What needs to be done
If pictures appear among the lines below, leave them out while you return exactly the lines from the one with "Viewport: 1058px width, 509px height." through the one with "Instruction: Click the LPCIO NCT6797 field".

Excerpted records
+ + +
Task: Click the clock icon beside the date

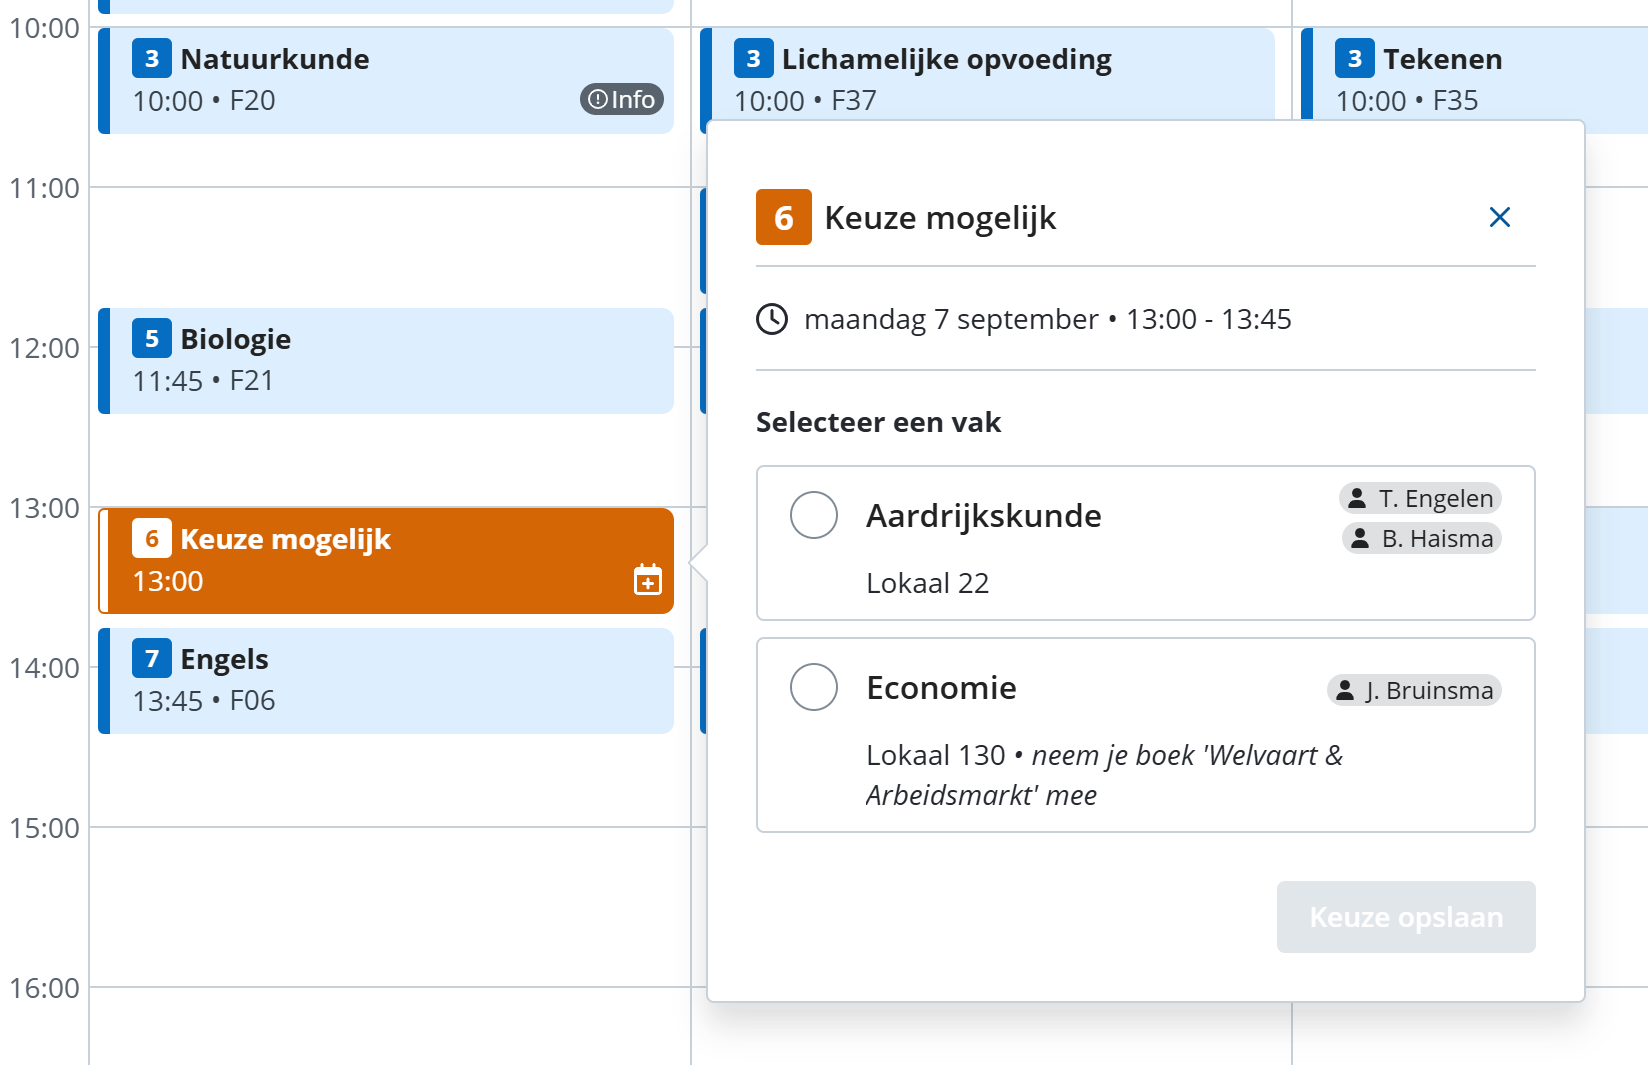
+ + +
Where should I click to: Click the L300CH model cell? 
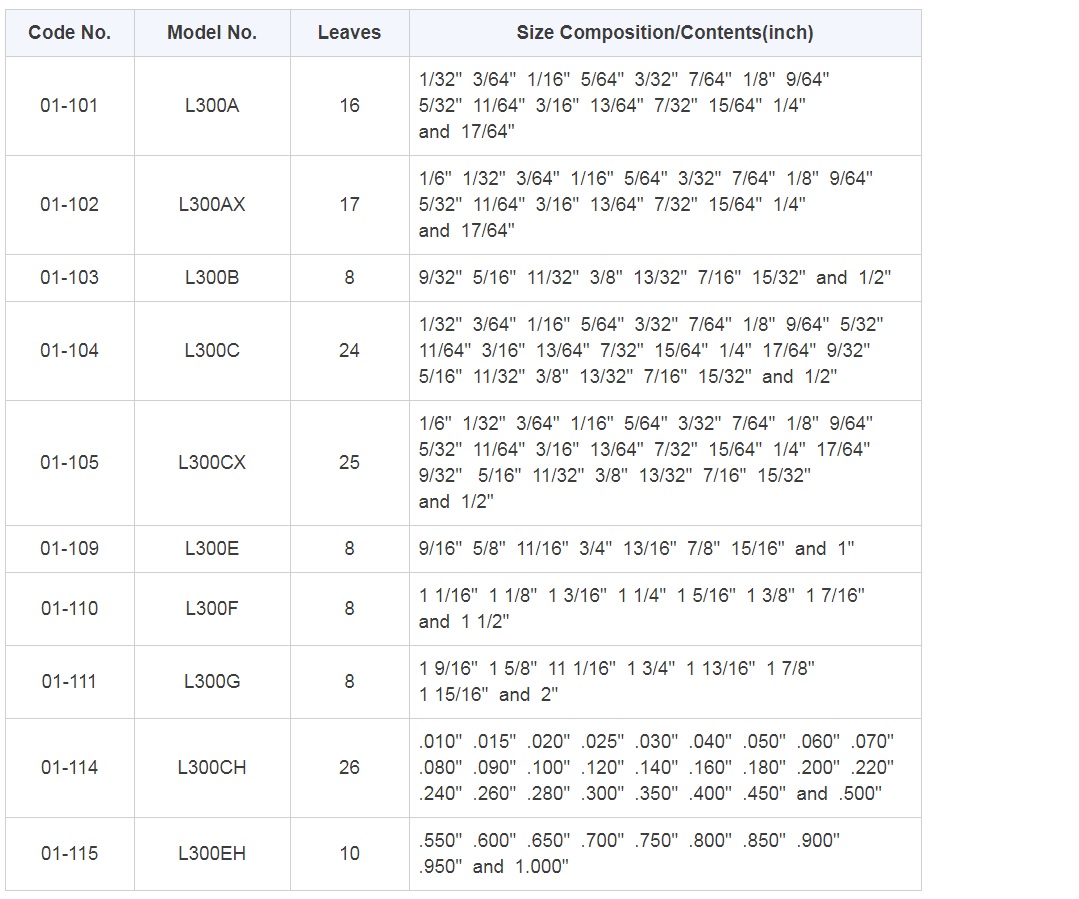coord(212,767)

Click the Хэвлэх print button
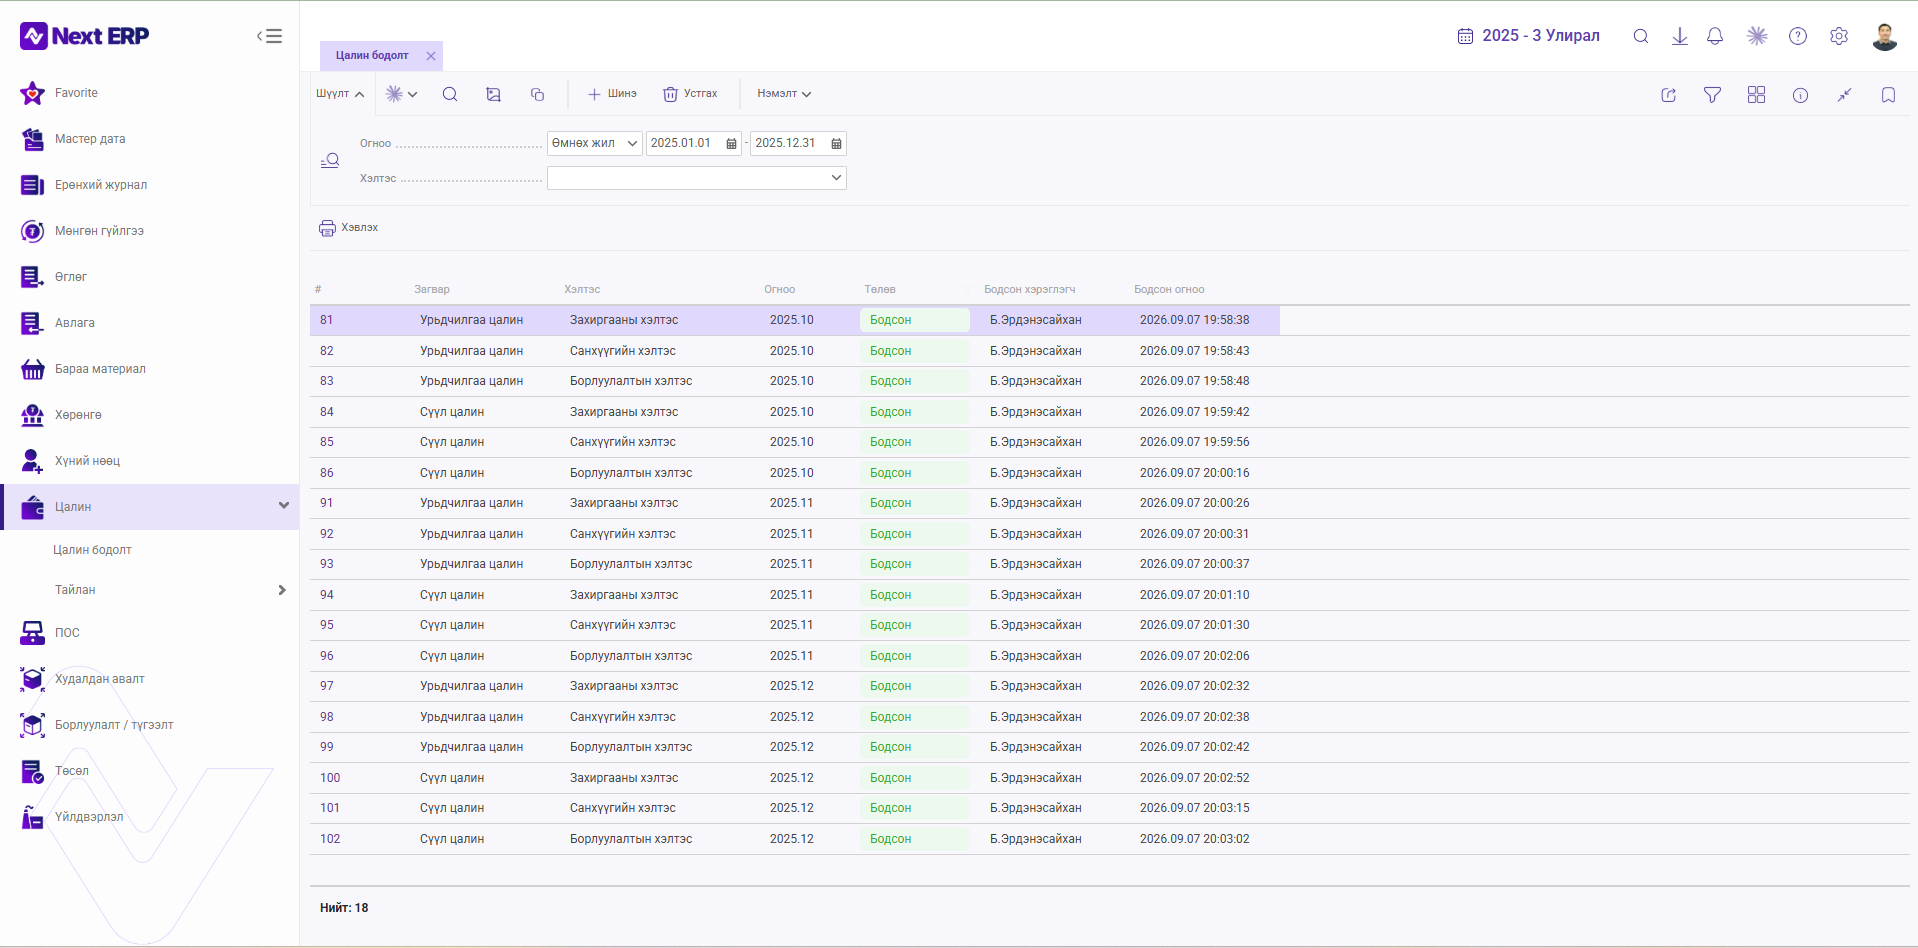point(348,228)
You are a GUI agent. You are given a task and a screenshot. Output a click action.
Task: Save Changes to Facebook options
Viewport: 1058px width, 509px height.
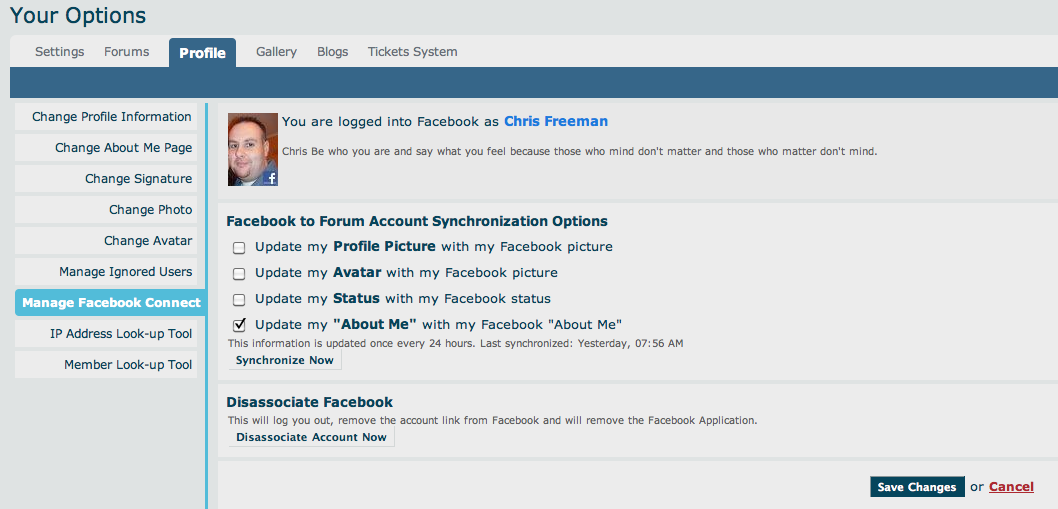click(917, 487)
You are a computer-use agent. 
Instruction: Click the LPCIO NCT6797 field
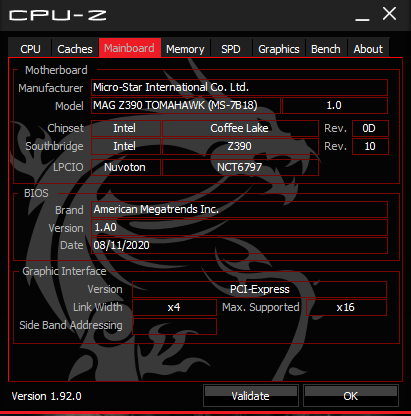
+ + +
Result
Viewport: 1058px width, 509px height.
click(917, 487)
You are a computer-use agent. 
Instruction: Click the LPCIO NCT6797 field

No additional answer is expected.